What happens in a chiropractor’s office?
The patient assumes the ready position, the doctor places his or her hands in just the right place, and WHOOSH! A quick movement, a sharp sensation, and then, hopefully, a season of relief. And what do we call all that?
An adjustment.
According to chiropractic thought, the human body has healing power within itself, and an adjustment is all that’s needed to release the goodness already present inside the patient.
A lot of folks view their faith and their church experience through those same kinds of lenses: we’re basically good, basically on target, and if some songs and a sermon will keep us a quick movement, a sharp sensation, then we’ll be ready for a week of relief.
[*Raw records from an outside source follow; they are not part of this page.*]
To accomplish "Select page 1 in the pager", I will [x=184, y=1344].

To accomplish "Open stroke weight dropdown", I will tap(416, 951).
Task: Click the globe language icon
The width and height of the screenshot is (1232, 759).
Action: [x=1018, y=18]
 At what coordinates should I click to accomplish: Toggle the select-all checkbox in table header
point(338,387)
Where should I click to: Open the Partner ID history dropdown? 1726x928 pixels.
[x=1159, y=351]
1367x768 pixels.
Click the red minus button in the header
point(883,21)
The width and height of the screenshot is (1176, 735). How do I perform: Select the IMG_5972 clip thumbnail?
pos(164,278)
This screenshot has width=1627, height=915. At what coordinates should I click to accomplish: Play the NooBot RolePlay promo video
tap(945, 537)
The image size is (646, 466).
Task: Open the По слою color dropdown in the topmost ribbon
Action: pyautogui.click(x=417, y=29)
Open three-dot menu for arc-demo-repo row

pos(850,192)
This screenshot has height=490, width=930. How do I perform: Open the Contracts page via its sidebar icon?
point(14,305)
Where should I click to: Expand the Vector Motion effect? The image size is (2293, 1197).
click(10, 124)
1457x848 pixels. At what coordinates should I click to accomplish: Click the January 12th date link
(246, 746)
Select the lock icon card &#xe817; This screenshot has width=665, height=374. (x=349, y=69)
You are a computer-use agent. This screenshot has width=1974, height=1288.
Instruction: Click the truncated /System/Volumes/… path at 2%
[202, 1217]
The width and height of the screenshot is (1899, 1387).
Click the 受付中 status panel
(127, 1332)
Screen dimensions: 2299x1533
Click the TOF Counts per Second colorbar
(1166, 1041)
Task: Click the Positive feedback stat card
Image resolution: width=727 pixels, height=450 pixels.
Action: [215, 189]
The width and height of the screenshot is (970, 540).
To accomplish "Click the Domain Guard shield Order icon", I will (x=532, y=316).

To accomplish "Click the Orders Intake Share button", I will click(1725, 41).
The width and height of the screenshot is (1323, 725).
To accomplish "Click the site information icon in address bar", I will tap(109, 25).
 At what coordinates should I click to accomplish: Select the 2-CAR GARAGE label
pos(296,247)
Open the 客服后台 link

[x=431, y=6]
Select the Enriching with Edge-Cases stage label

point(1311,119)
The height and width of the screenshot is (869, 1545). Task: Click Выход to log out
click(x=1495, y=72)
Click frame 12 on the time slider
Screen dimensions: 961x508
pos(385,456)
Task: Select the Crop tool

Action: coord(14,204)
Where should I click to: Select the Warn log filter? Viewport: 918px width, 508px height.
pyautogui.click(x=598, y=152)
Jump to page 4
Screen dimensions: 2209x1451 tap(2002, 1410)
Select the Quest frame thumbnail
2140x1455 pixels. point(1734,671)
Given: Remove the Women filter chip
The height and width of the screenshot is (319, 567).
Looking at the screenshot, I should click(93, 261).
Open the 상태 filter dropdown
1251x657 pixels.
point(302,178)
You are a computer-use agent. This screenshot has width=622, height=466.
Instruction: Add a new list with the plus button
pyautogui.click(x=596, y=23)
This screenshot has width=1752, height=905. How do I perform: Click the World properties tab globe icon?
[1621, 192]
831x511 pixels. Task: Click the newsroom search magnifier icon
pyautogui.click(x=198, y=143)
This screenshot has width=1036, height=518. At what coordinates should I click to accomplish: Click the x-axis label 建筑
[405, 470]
We’re basically good people who simply need a series of weekly adjustments.
Too bad that kind of thinking is alien to the New Testament.
In the New Testament, church and faith operate much more like funeral homes than chiropractic offices.
What happens in funeral homes? Well, frankly, bodies are prepared for burial. There is death to what is old in preparation for life in an entirely different form.
That’s what Jesus brings to us in the here and now. Look at the way Paul describes baptism in Romans 6:3-5:
5 For if we have been united with him in a death like his, we will certainly also be united with him in a resurrection like his.
United in death so we can be united in resurrection. That’s not mere adjustment; it’s is instead a radical rupture with what is old so there can be enthusiastic embrace of what is new.
Which is no doubt why Paul later in Romans gives this charge:
Therefore, I urge you, brothers and sisters, in view of God’s mercy, to offer your bodies as a living sacrifice, holy and pleasing to God—this is your true and proper worship.
Many of us have read Romans 12:1 so often that we fail to grasp the nature of a living sacrifice. The language there is shocking, because a living sacrifice is literally a dead thing that lives. Paul is saying: “Now that Jesus owns you, I wants you to walk around planet earth as the living dead.” Not a zombie movie; a gospel truth.
As it to remove all doubt, Paul gives this testimony in Galatians 2:20:
20 I have been crucified with Christ and I no longer live, but Christ lives in me. The life I now live in the body, I live by faith in the Son of God, who loved me and gave himself for me.
New Testament faith, then, isn’t a weekly adjustment that brings personal improvement to folks who are already “pretty good.”
It is instead an ongoing crucifixion to self that empowers eternal resurrection with Christ.